Collected data
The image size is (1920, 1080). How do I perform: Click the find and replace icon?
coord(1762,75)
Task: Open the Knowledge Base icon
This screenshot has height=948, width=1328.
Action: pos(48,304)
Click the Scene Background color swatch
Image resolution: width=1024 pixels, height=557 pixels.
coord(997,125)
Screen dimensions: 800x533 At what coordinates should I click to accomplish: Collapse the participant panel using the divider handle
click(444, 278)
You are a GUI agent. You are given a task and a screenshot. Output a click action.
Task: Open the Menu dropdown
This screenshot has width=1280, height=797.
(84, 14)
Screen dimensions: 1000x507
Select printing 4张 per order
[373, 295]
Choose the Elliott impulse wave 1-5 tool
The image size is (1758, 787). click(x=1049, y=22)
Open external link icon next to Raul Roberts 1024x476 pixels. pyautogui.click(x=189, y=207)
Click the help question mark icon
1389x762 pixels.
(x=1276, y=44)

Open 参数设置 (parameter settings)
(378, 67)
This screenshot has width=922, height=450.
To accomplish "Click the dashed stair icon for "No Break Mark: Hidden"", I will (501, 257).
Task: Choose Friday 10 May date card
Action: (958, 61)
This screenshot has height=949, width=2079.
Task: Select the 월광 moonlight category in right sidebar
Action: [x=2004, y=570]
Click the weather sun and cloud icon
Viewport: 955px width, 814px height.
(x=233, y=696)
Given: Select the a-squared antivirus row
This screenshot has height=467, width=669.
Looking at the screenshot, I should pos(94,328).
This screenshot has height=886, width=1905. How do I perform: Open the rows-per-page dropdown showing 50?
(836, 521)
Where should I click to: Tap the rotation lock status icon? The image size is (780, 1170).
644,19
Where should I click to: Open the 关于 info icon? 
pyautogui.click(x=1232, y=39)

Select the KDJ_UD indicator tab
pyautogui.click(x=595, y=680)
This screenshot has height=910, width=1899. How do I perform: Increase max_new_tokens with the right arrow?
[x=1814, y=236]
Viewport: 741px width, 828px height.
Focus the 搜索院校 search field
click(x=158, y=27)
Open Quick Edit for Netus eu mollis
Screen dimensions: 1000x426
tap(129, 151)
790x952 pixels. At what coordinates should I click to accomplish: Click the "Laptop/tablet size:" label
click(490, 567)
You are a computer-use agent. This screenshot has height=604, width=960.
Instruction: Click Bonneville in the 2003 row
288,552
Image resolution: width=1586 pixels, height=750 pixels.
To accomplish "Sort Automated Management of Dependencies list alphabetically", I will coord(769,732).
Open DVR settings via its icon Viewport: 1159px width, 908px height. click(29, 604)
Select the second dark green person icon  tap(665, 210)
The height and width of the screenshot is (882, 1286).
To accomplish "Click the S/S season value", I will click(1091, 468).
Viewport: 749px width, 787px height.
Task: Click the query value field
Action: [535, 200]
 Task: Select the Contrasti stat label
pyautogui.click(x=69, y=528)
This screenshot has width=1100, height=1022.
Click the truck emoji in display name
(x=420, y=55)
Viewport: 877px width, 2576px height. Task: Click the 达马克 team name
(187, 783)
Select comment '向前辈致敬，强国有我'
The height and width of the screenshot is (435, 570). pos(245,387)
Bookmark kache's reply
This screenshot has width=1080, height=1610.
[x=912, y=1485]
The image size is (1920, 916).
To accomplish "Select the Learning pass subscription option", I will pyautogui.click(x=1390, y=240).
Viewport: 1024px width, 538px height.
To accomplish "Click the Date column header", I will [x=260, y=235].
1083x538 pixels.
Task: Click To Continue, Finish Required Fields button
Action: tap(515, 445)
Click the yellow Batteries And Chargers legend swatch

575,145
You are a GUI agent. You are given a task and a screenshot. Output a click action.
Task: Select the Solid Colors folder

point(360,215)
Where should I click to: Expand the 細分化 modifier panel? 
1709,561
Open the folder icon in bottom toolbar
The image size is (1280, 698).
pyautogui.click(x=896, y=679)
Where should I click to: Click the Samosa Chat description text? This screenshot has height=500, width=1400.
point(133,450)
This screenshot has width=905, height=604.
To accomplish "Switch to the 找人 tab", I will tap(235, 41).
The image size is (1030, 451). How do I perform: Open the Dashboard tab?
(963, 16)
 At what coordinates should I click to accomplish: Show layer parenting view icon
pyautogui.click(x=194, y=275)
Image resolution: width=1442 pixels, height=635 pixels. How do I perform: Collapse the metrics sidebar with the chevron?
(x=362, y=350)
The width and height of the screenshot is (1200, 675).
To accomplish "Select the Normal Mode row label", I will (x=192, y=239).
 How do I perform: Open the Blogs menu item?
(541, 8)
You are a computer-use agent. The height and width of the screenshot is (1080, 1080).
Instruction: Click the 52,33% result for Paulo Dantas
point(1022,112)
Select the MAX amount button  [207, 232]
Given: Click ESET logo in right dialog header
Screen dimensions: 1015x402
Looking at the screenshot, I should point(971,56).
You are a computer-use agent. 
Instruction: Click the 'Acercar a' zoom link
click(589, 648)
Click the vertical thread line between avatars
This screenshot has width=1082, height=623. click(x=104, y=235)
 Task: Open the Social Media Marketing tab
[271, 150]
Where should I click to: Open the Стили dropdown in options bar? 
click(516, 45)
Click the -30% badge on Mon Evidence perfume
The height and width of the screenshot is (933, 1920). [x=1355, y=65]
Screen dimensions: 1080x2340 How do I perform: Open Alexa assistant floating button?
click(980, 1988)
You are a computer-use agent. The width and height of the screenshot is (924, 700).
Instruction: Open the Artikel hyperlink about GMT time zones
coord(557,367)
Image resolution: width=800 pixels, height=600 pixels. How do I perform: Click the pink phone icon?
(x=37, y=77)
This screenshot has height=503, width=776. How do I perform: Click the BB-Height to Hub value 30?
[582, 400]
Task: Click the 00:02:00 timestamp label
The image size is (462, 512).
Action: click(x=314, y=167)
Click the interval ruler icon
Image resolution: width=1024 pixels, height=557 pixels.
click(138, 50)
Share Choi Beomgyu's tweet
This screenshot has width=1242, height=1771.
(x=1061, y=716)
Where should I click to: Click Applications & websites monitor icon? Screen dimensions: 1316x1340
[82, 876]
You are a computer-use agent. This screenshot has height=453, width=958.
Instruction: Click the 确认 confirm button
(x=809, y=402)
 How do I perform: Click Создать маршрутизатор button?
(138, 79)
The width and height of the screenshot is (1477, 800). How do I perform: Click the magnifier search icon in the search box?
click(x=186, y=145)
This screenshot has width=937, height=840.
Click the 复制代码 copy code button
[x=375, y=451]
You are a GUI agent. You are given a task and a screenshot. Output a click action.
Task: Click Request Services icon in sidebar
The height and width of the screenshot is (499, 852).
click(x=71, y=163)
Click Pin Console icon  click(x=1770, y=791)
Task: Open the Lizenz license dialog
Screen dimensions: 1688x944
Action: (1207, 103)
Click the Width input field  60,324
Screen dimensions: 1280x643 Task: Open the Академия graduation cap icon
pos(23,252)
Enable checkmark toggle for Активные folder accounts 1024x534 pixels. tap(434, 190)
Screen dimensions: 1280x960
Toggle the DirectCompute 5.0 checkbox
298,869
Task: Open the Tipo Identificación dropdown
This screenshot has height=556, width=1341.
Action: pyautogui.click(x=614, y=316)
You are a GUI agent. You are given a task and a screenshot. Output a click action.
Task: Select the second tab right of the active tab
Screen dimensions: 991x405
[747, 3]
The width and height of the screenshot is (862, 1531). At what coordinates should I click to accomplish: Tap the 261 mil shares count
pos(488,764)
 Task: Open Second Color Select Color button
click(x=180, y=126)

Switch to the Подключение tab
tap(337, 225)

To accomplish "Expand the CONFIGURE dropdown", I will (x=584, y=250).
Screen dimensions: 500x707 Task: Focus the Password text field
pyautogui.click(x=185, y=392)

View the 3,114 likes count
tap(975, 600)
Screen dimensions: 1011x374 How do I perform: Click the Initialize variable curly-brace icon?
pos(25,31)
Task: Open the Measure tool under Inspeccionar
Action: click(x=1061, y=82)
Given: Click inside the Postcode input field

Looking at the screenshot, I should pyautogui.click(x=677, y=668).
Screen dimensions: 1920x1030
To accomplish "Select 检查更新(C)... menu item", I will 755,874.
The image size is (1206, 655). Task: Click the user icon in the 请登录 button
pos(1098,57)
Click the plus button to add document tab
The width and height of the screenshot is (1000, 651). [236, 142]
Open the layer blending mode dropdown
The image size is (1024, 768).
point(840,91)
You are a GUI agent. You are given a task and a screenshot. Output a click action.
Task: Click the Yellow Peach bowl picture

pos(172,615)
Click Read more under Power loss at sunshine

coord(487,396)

EXERCISE AIM: For the word "dialog", state how many lines of the entries contain it, with nothing else.

YOUR RESPONSE: 2